Is this just poetry? Later on, people really would try to come to terms with this. In the book of Job we have someone wondering how it was possible to understand suffering. If it was punishment, Job couldn’t think of anything that he deserved to be punished for — which indicates that that was a real dispute at the time. Good people suffered, so suffering can’t be punishment for sin. And if Job is right, as in the story God says he is, then some suffering is simply mysterious and beyond our understanding. From the Christian point of view, however, you can’t just say that suffering is simply inexplicable. That would make a nonsense of Christianity, for Jesus came, as Christians say, to save us from our sins. In fact, Jesus came as a second Adam — and as Paul says, “As in Adam all die, so also in Christ shall all be made alive.” (I Corinthians 5.22) In other words, however metaphorical the creation story and the story of the fall may be, there has to be a residuum of plain truth about it, or the whole of Christianity disappears in a puff of metaphorical smoke. You simply can’t have someone dying on a real cross to save people from metaphorical sinfulness. Something has to be real, after all. And if the creation story is poetry, and the story of the first sin is simply a poetic trope, then what was the real suffering and death of Jesus all about? Can this be figurative too?

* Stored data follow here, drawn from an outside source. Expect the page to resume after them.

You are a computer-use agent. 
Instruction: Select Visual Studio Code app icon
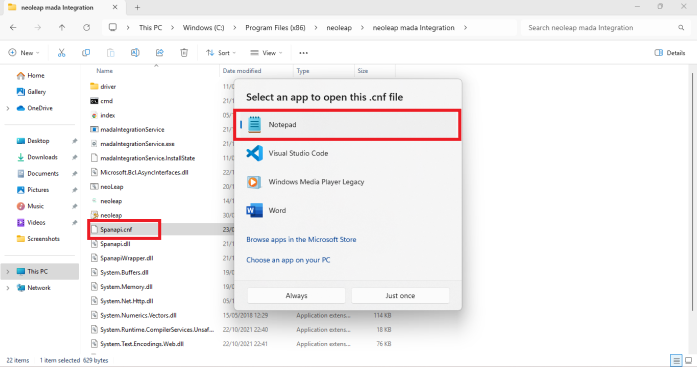click(x=254, y=153)
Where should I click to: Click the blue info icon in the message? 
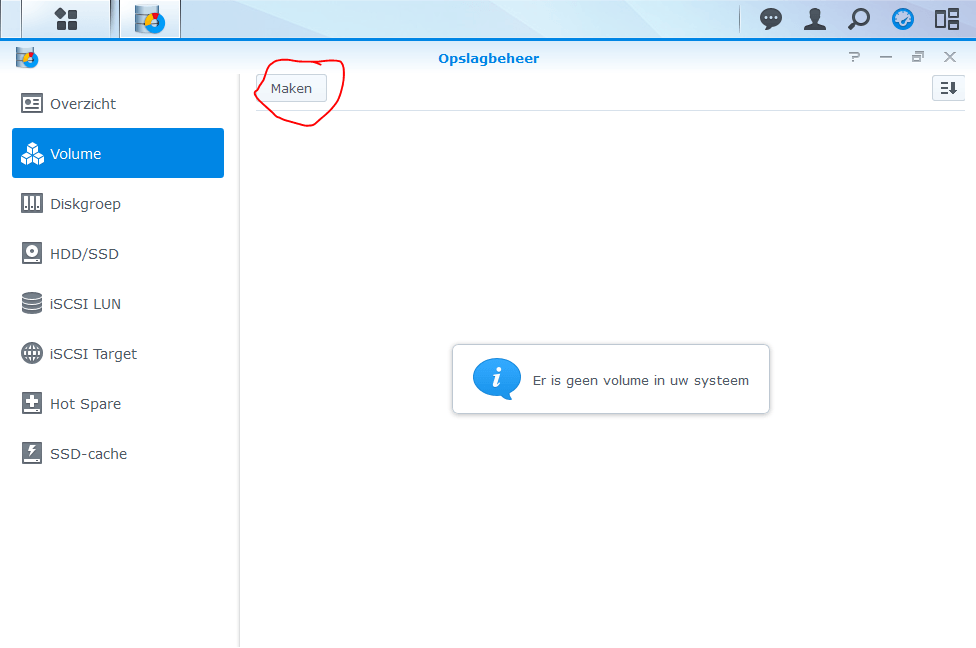point(496,379)
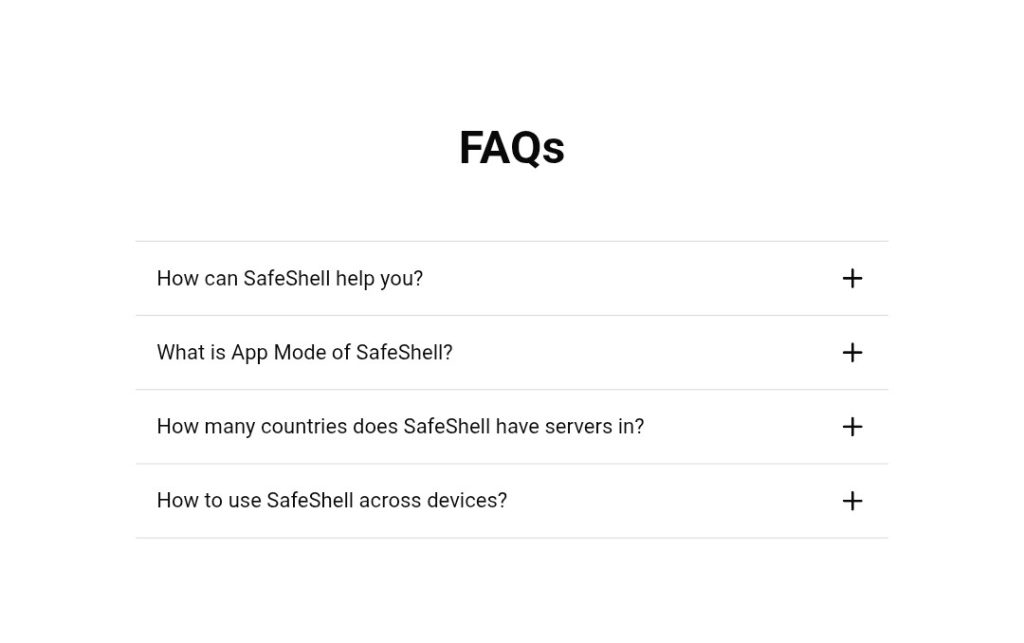Screen dimensions: 1024x643
Task: Toggle the first FAQ row's plus sign
Action: tap(852, 279)
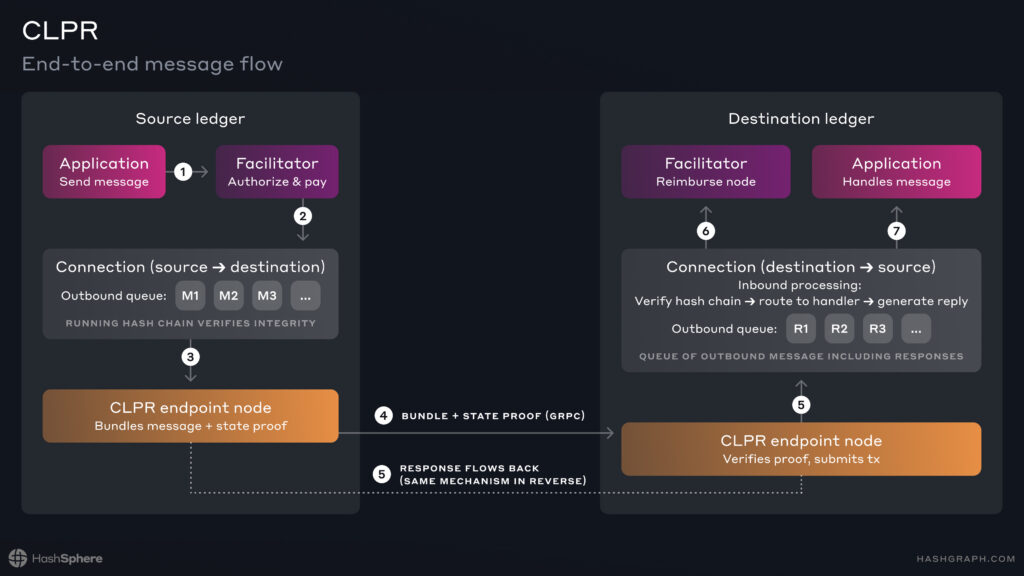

People like Denis Alexander, whose Biologos white paper on models of Adam and Eve and the fall, models, that is, that could be consistent with evolutionary biology — according to which they cannot be the physical progenitors of the human race — know that they have a problem. But Enns wants to skip the problem and go right to the conclusion without noticing that he leaves Christianity floundering in his wake. Either Christianity speaks to the actual human condition, and thus is a resolution to some of the problems which seem to attend the human condition, or it doesn’t and isn’t. But Enns doesn’t even go there. He just wants to resolve the inconsistency of the creation stories and evolution. He does this by throwing the whole redemption story overboard (because he doesn’t even ask how creation-fall-redemption are connnected), for if the redemption story is just a metaphor, then Jesus couldn’t have really achieved anything by really dying. He must be just a metaphor, but a metaphor for …. what?